*Exercise*:
From the line with "The width and" to the line with "You are a GUI", retype every line exactly, including those two, and leave out the rest of the data below.

*Provided records*:
——————
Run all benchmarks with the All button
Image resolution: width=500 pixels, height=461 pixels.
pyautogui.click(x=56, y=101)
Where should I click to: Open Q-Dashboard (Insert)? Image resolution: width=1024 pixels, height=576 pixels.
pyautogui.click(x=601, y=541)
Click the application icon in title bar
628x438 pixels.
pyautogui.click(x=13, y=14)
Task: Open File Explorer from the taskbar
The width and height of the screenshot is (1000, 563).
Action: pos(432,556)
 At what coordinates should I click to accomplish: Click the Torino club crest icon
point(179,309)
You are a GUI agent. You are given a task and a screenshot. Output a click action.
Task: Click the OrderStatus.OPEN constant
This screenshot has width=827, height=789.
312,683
——————
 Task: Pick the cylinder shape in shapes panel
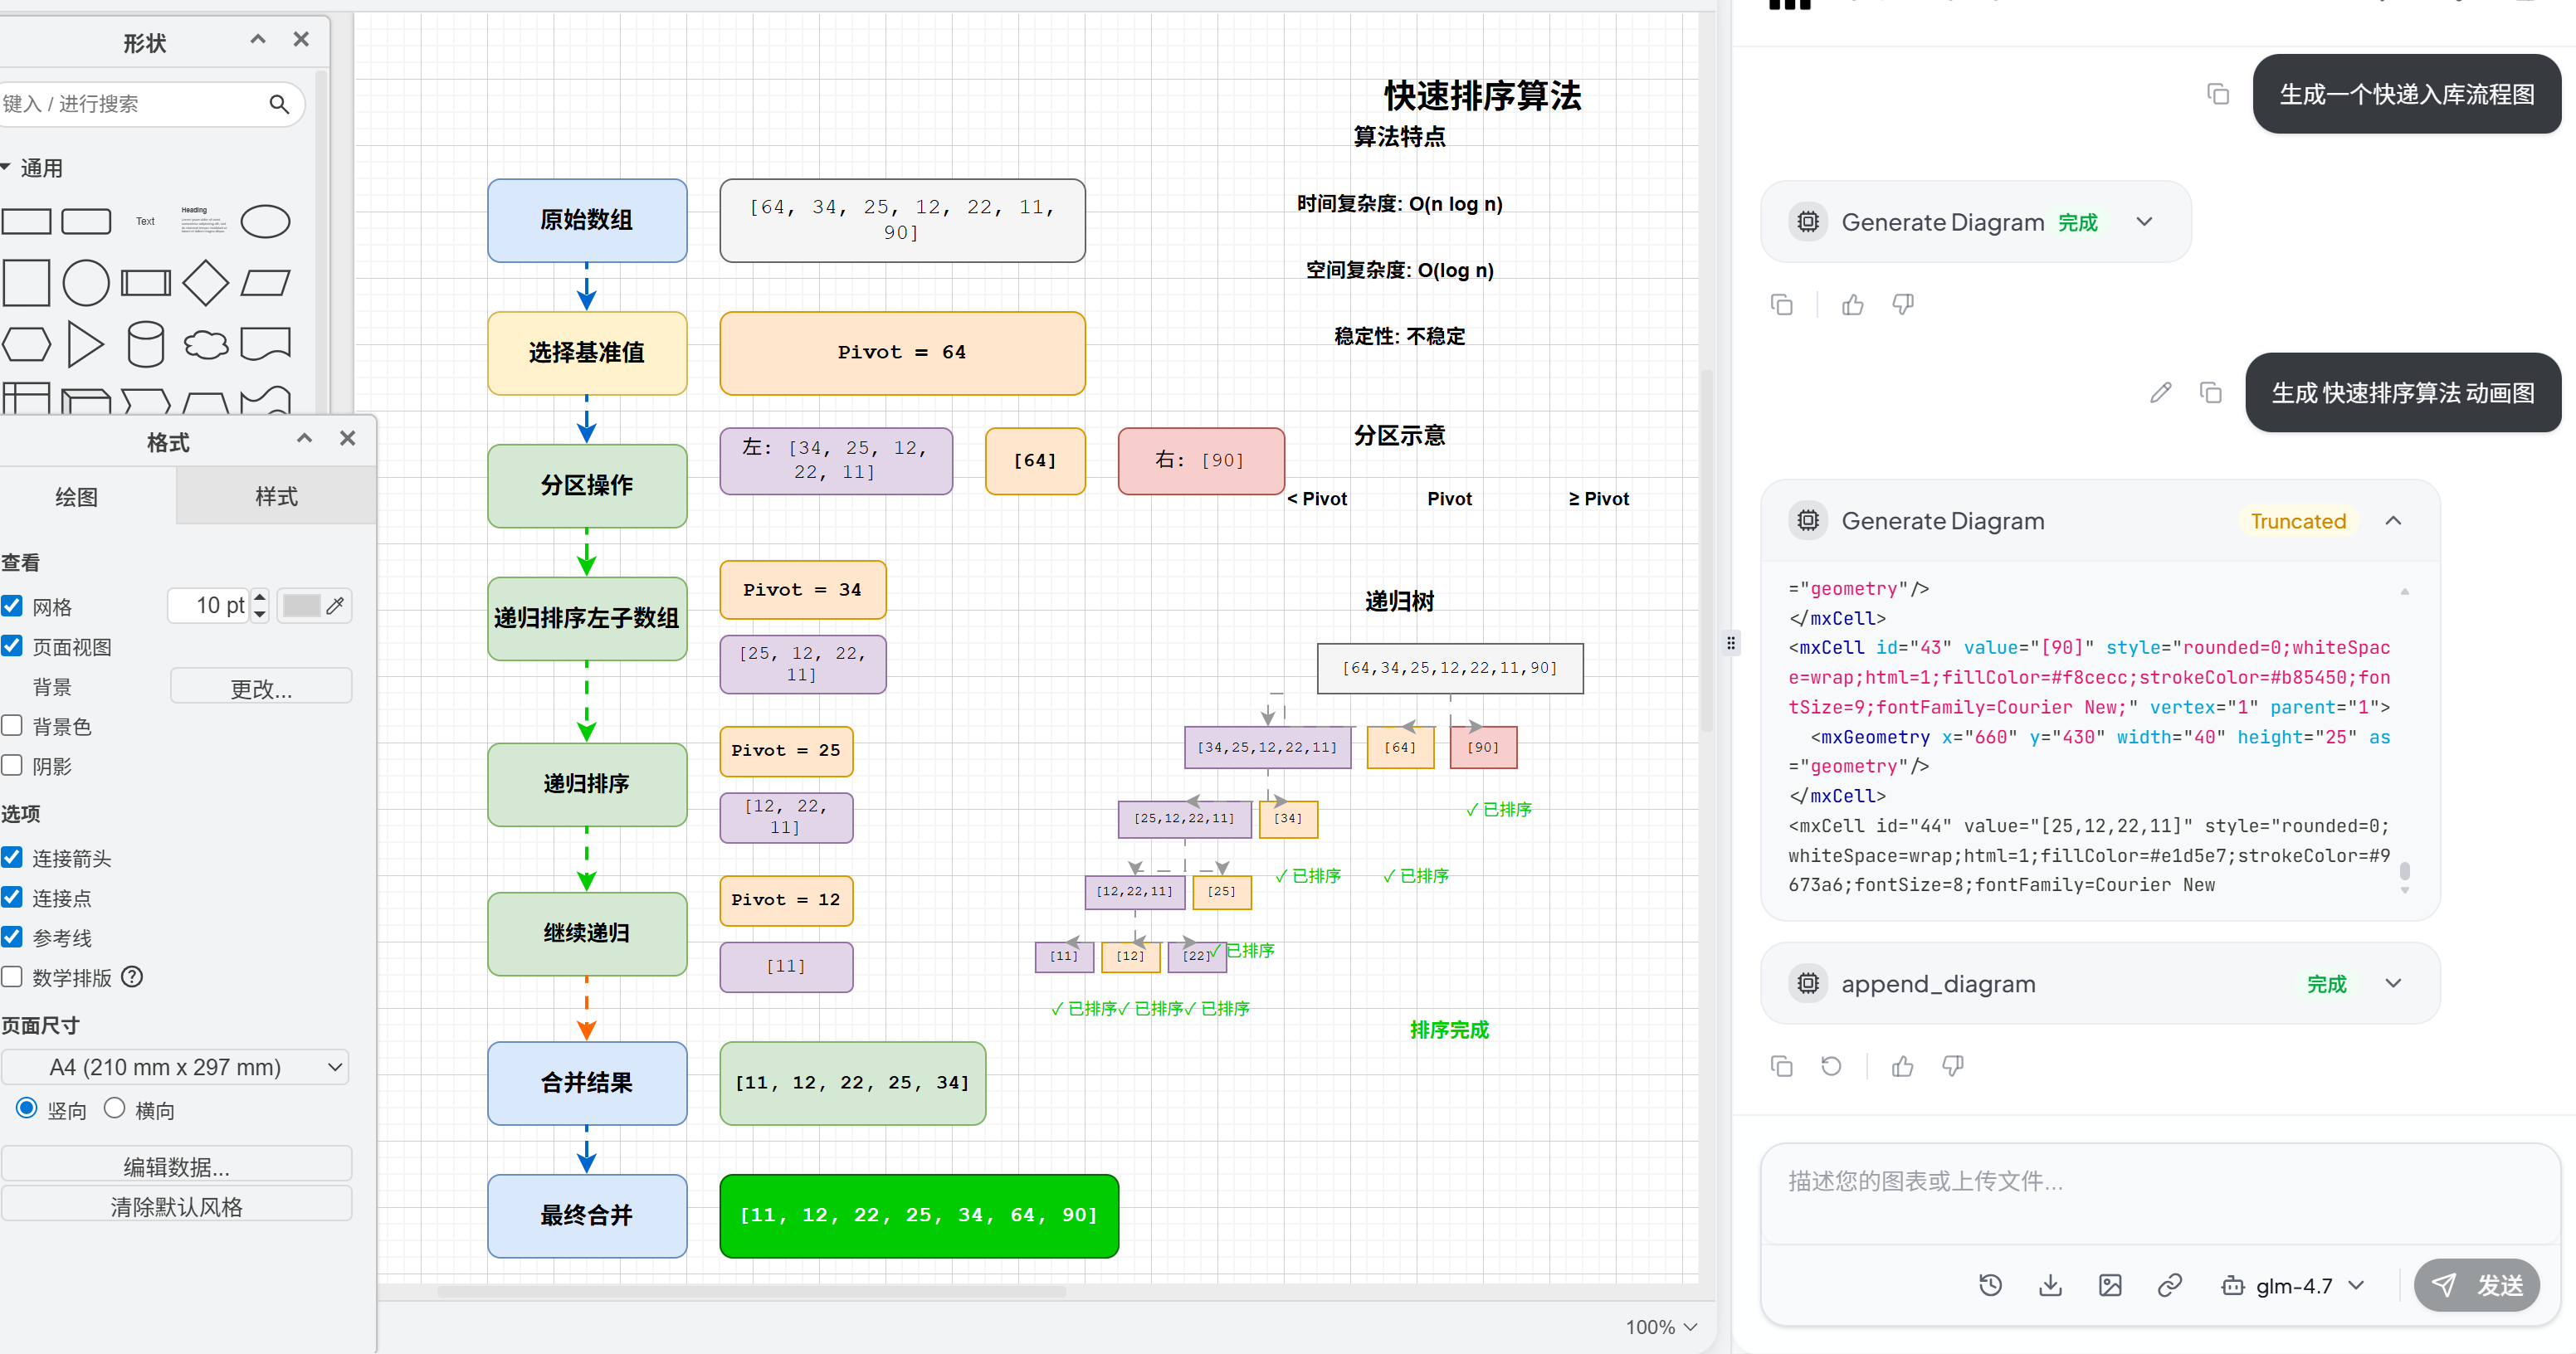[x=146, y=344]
——————
*Task response*:
The width and height of the screenshot is (1000, 563).
Action: pos(432,556)
 At what coordinates should I click to accomplish: Click the Torino club crest icon
point(179,309)
You are a GUI agent. You are given a task and a screenshot. Output a click action.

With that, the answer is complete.